**TEXTO DE ORIGEM:**

1 de abril de 2021

A verdade da mentira

 

« Le bugie, ragazzo mio, si riconoscono subito, perchè ve ne sono di due specie: vi sono le bugie che hanno le gambe corte, e le bugie che hanno il naso lungo: la tua per l’appunto è di quelle che hanno il naso lungo.
     Pinocchio, non sapendo più dove nascondersi per la vergogna, si provò a fuggire di camera, ma non gli riuscì. Il suo naso era cresciuto tanto, che non passava più dalla porta.»

Trapaças, petas, burlas, patranhas, tangas, mentiras de abril

O Pinóquio não conseguia mentir sem que o nariz lhe crescesse e foi obrigado a falar sempre verdade para que tal não acontecesse. Nas histórias infantis, as verdades e as mentiras têm uma dimensão que as histórias da vida real desconhecem. Pelo menos através da observação do tamanho maior ou menor do nariz ou de qualquer máquina construída para tal efeito. Os detetores de mentiras infalíveis são uma utopia ainda por inventar.

Nunca o Festival da Canção RTP foi ganho por uma composição tão diferente do habitual como este ano de 2021. Nunca o nosso país se fez representar na Eurovisão com uma composição tão fora das normas tradicionais. Com a verdade me enganas. Vai ser cantada em inglês. Salvador Sobral ganhou esse mesmo festival em 2017 com uma canção cantada em português. A diferença que fez a diferença marcou pontos e venceu.

**O QUE FAZER:** Reproduz tal e qual o trecho do texto sobre a mentira que começa em "A verdade da" e vai até "il naso lungo.". As linhas a seguir não entram nesta tarefa.

**DADOS FORNECIDOS:**
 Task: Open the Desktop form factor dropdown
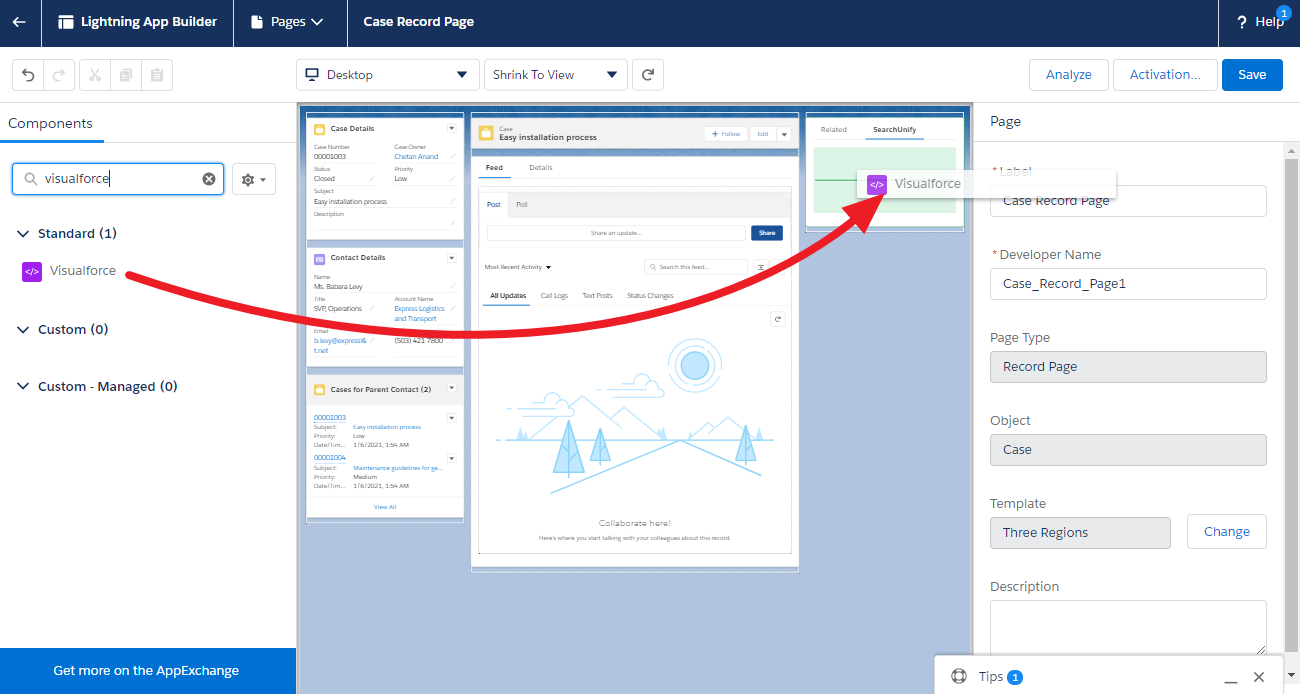tap(387, 75)
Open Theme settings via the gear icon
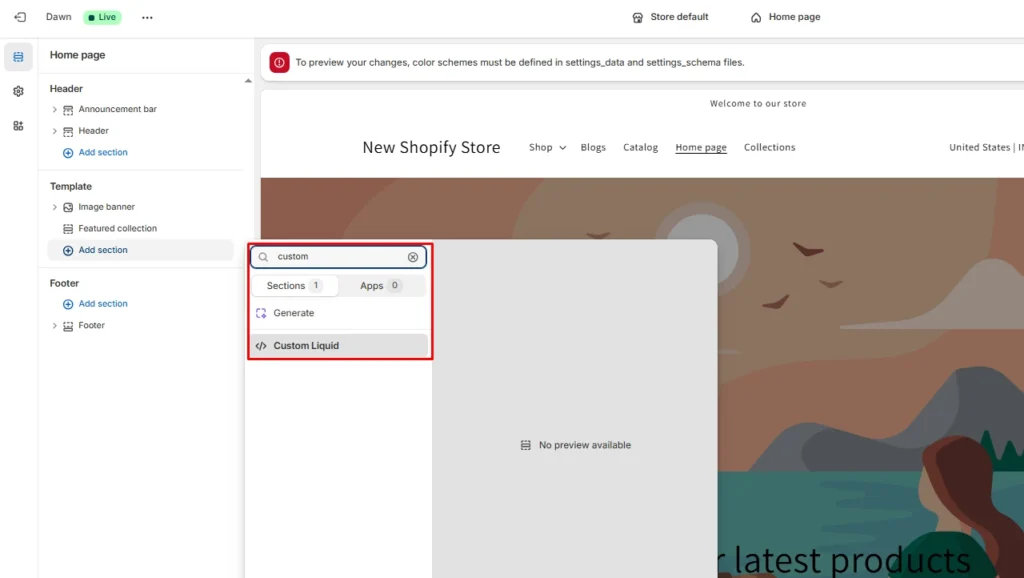The image size is (1024, 578). (x=17, y=90)
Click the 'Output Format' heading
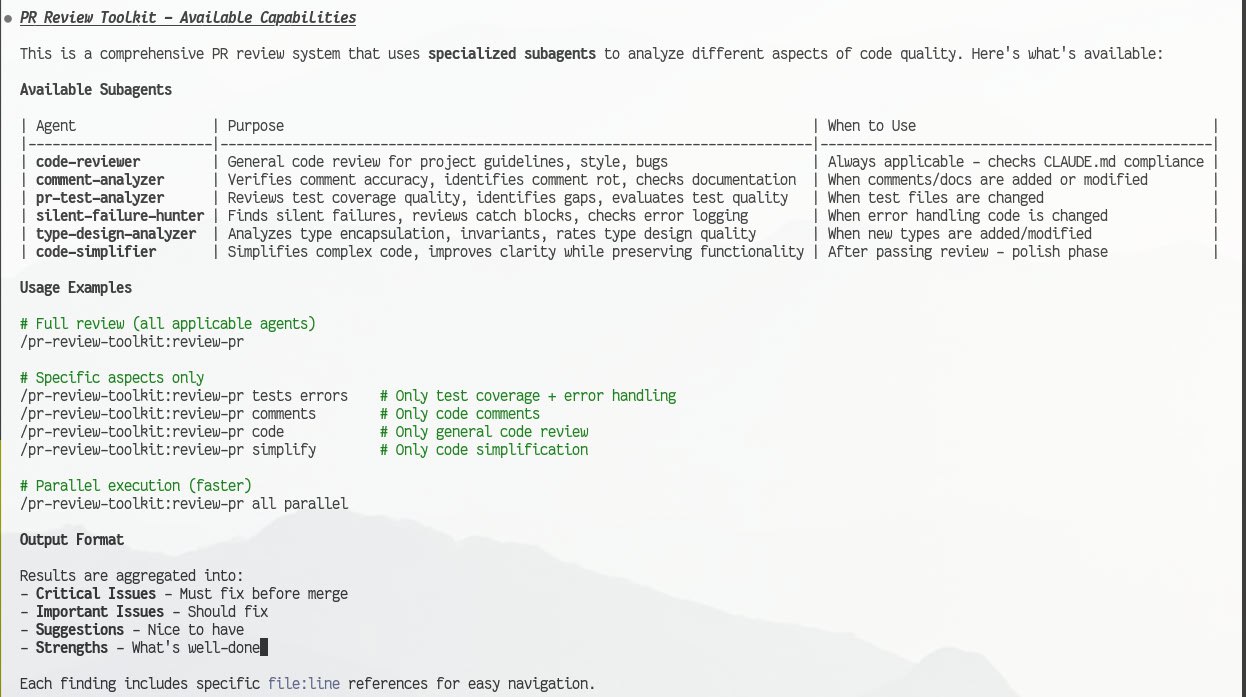 [72, 540]
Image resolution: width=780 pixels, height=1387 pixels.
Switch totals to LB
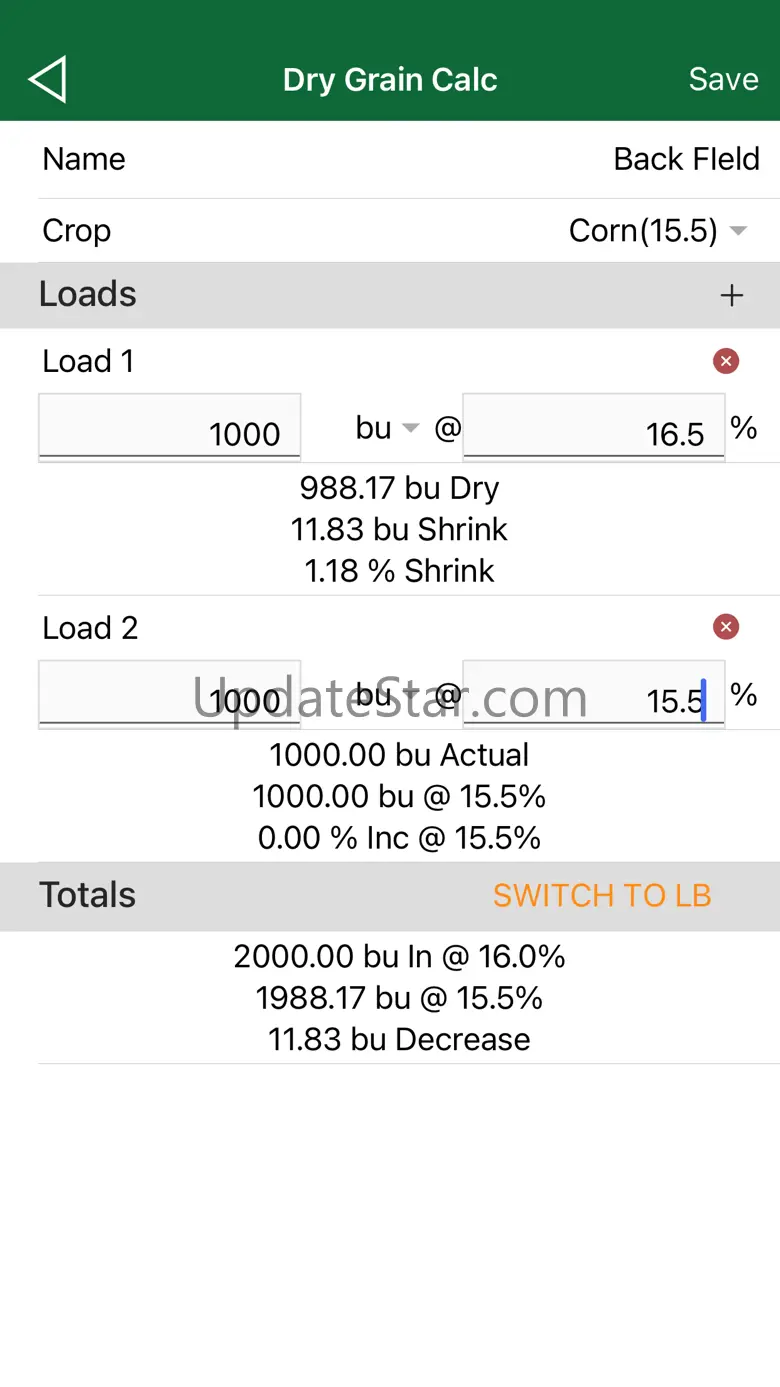point(602,895)
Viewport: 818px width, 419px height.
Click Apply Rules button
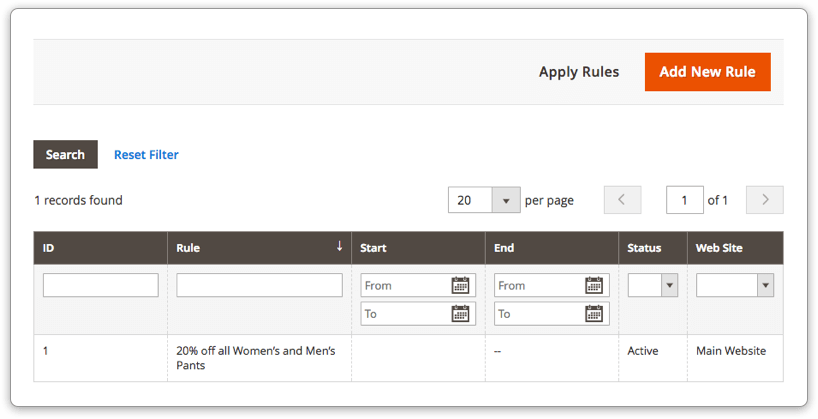[x=579, y=72]

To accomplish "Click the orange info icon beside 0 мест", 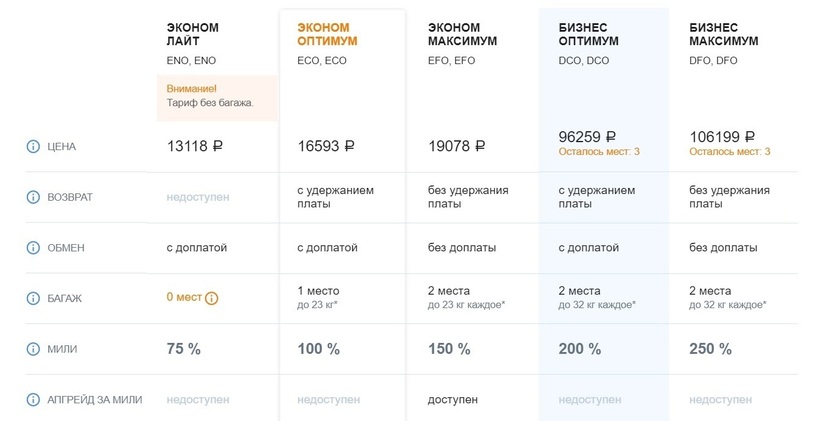I will point(212,297).
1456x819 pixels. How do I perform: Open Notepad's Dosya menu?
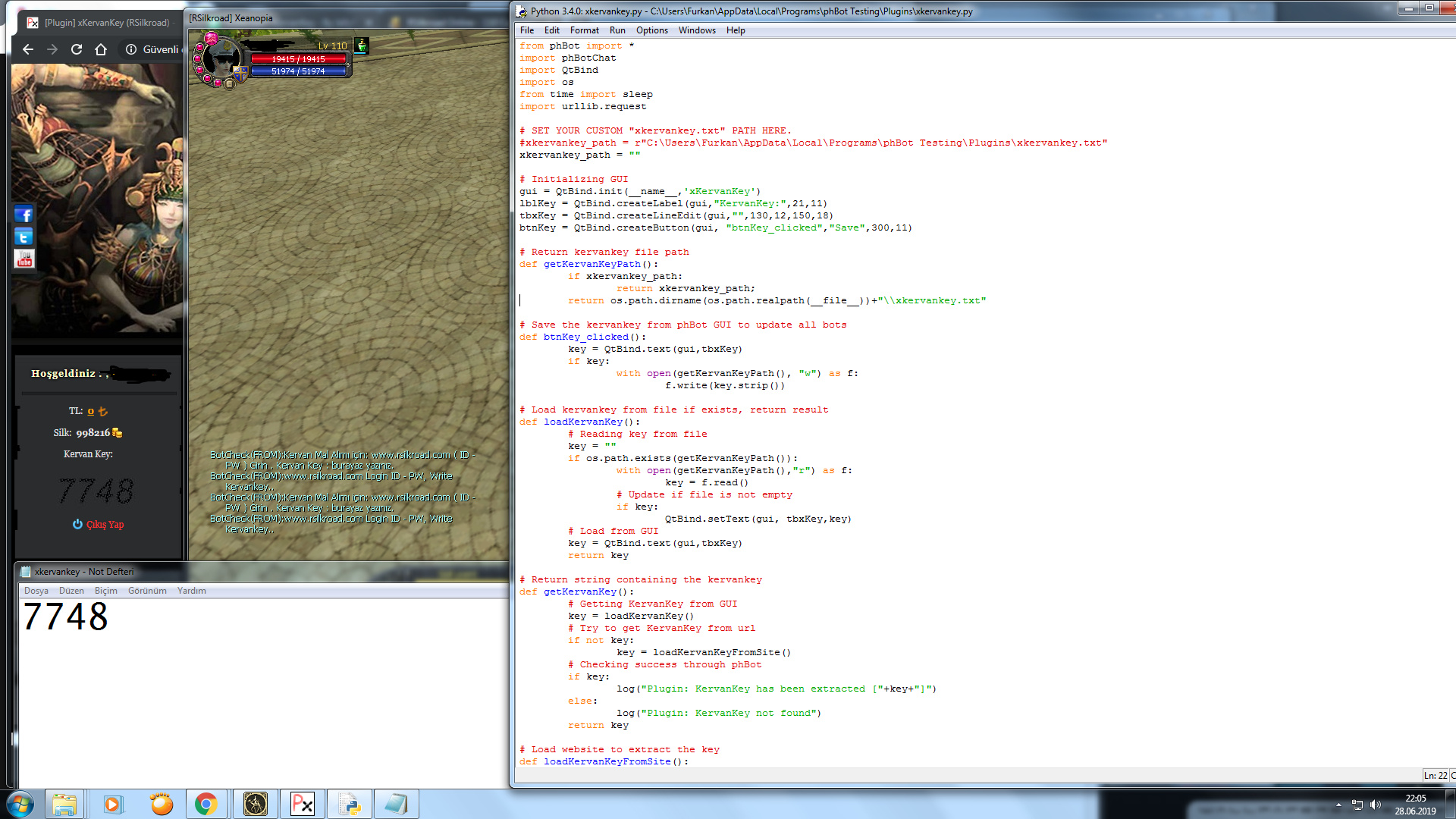pos(36,591)
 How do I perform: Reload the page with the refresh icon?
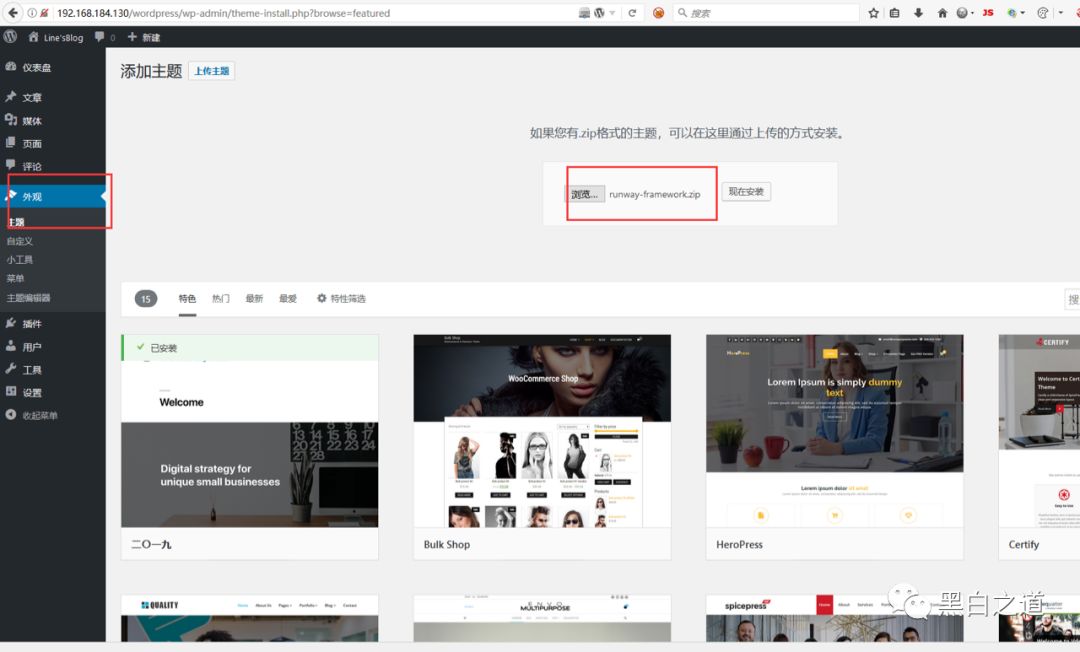(632, 13)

**A SOLUÇÃO:**
A verdade da mentira

 

« Le bugie, ragazzo mio, si riconoscono subito, perchè ve ne sono di due specie: vi sono le bugie che hanno le gambe corte, e le bugie che hanno il naso lungo: la tua per l’appunto è di quelle che hanno il naso lungo.